The Internet has connected more human beings than any invention in history. Not organized religion, not Communism, not Amway.
Does all this connection make us more trusting, loving, and spiritually evolved?
How spiritually evolved do you feel deleting your 30th all-herbal Viagra spam of the day? Or that email letting you know how lucky you are that a Nigerian millionaire’s widow wants, by some miracle, to wire a lot of money into your bank account?
(I did get a beautiful piece of spam zen the other day: "Your penis will make more shadow than a tree." Very poetic.)
Greater connection means more opportunity — and more risk
The Web lets you attract the attention of more prospects, but it then takes more to get them to trust you. Your potential customers are likely to be stressed out and reluctant to trust. You don’t have a storefront. Your testimonials could all be forged. And your name is FoxyKitty2007@hotmail.com.

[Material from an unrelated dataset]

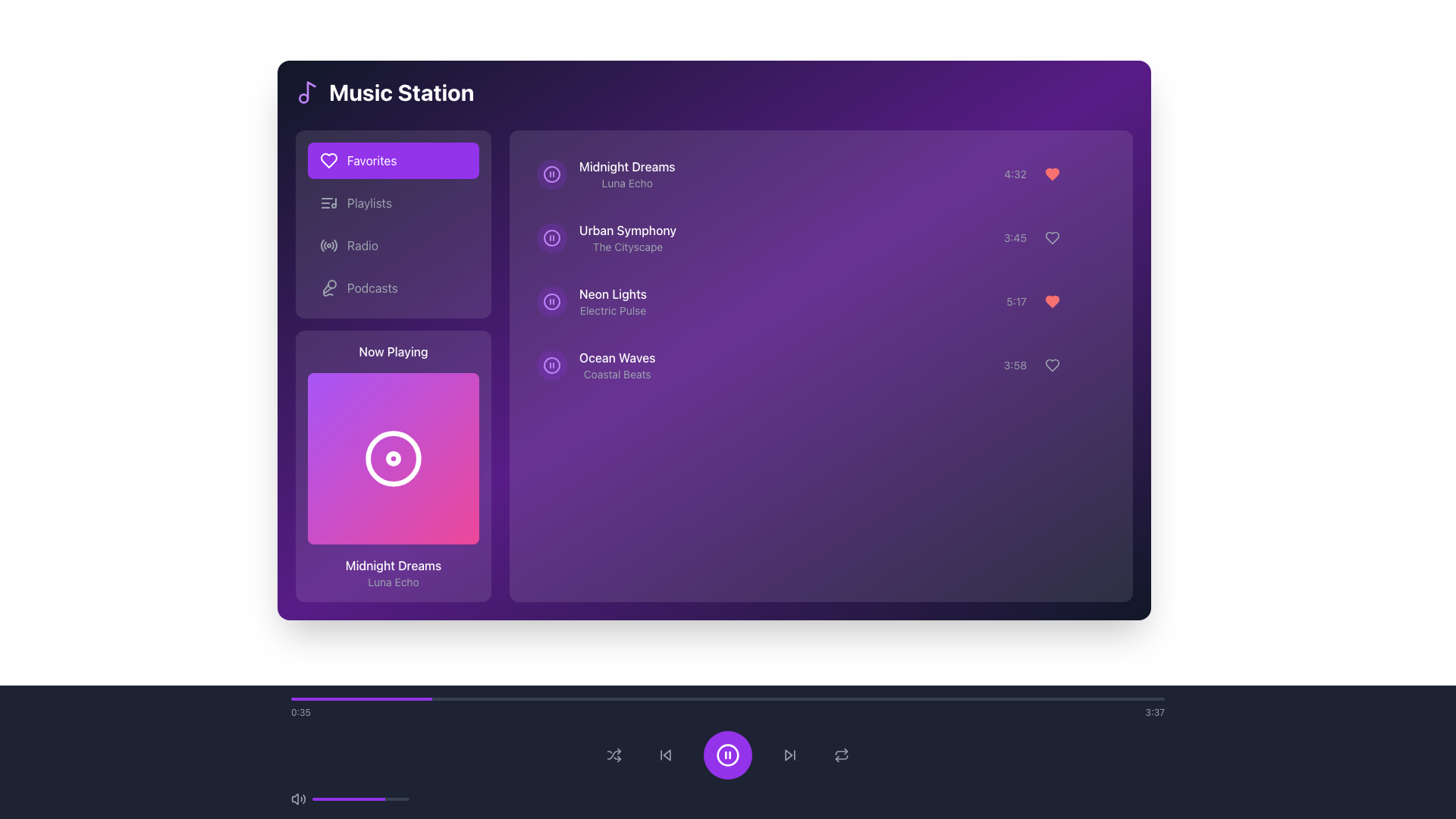 This screenshot has height=819, width=1456. Describe the element at coordinates (314, 798) in the screenshot. I see `the slider value` at that location.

(I made that email up. Do not email FoxyKitty2007@hotmail.com. It’s probably a 47-year-old pipe fitter recovering from back surgery anyway.)

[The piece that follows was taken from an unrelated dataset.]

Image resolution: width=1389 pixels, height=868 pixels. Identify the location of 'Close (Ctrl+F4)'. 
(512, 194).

Where does this leave an earnest, honest, well-meaning person like you who wants to find a few customers? You could start with a few trust-builders like tying your email address to your domain name, including a phone number on your site, and doing a quick search of your site for really boneheaded typos. But you’ll probably need stronger medicine than that.

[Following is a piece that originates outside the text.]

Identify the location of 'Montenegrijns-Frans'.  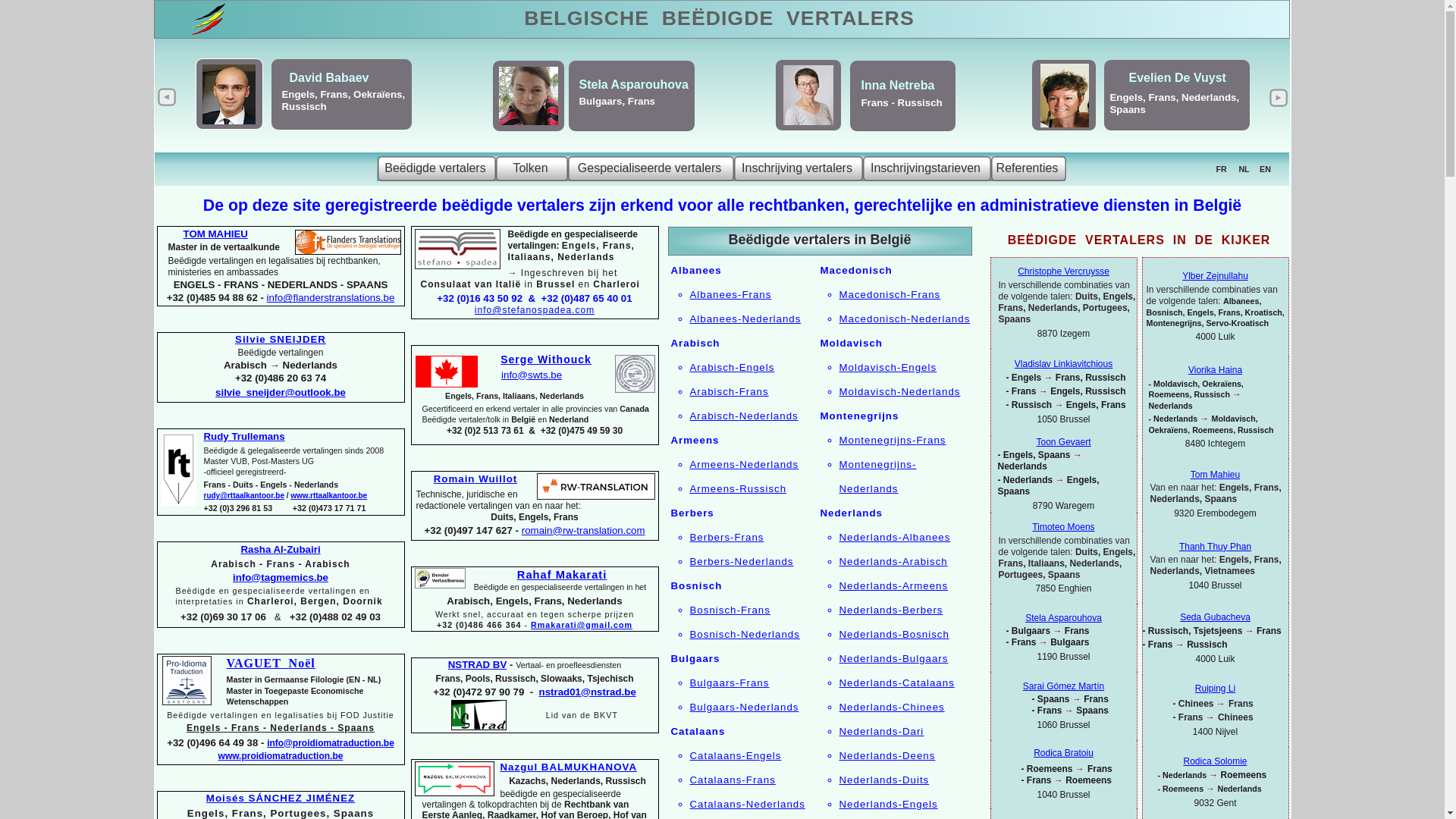
(892, 440).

You need an irresistible offer
The venerable Claude Hopkins was using this to make lots of money before you (or your parents) were born. It works, if anything, better than ever. Claude had a background as a door-to-door salesman, and he knew how hard it was to separate frugal people from modest incomes.
Claude Hopkins used money-back guarantees and free trials to sell carpet sweepers, ozone cleaner (whatever that is), and, yes, snake oil. (He later regretted the last one.) These tools have been persuading people to take a chance on a new product as long as advertising has existed.
If your message is compelling, people will want to buy. You’ve created desire. But desire is at war with fear. Usually, interestingly enough, it’s not fear of losing money — it’s fear of feeling dumb.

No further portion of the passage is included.